When I was 17 I bragged that I had gotten every job I applied for. That was 5 jobs at the time. I set my own expectations and hit them. I continued to get every job I applied for. Looking back, I was lucky and that luck kept me from doing better.
I always had enough money to survive and my desires weren’t huge. I was going to college by then and just wanted to graduate. That is why my luck hurt me so bad.
After I left college I found out that my Geology Department would have gladly given me jobs while I was at school. I just never asked. I could have gone on to graduate school and jobs would have been lined up for me so I could afford it. I never asked. During the summer break there were jobs available for aspiring geologists, but I had already lined up something else selling books or working in the library. It was so easy to get the jobs I applied for that I never got the jobs that would advance my career.

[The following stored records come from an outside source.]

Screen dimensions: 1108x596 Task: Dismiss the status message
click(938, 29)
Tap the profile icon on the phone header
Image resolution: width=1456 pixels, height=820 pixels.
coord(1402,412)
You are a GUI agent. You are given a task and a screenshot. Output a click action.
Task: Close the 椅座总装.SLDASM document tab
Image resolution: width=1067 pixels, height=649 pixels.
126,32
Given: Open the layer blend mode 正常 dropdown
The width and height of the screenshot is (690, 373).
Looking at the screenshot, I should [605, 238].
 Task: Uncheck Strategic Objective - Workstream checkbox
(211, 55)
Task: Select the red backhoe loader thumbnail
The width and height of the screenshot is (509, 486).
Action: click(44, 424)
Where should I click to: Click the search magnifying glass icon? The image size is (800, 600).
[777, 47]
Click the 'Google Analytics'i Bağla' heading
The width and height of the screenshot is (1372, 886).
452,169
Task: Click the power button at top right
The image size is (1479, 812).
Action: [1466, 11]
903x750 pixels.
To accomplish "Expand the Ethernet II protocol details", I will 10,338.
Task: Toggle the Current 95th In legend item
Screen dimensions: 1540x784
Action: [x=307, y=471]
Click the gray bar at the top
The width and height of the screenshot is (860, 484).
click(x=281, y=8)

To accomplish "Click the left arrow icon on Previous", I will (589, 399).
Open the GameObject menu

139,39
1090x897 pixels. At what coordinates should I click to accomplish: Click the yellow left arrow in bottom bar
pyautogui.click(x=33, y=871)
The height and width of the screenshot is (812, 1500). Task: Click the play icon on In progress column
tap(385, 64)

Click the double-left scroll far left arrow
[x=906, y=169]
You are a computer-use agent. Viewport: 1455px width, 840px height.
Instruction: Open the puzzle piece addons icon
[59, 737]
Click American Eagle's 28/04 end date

Even when I graduated I applied for a job in geology that was being filled by high school graduates at the time. Of course I got the job. And I earned less than I could. And I didn’t look for another job until I was laid off.
It took me 3 years after that lay off to get a good job with a bright future. It took me that long to learn that if I accept every job I can get, I get jobs without a future.
I was a slow learner. I didn’t start failing until after I was laid off. I finally learned. Sometimes getting every job you apply for means you aren’t aiming high enough.
Something to do today
Do you have a real career plan?
I have talked with programmers earning $50,000 per year and others earning $120,000 per year. They had the same basic talents. The better paid ones had chosen to work in SAP instead of Visual Basic. They really had to pay a price to get into SAP. Now they are reaping amazing rewards compared to the programmers who applied for jobs they knew they could get.
Do you really have a career plan? Or is it just a downhill career path?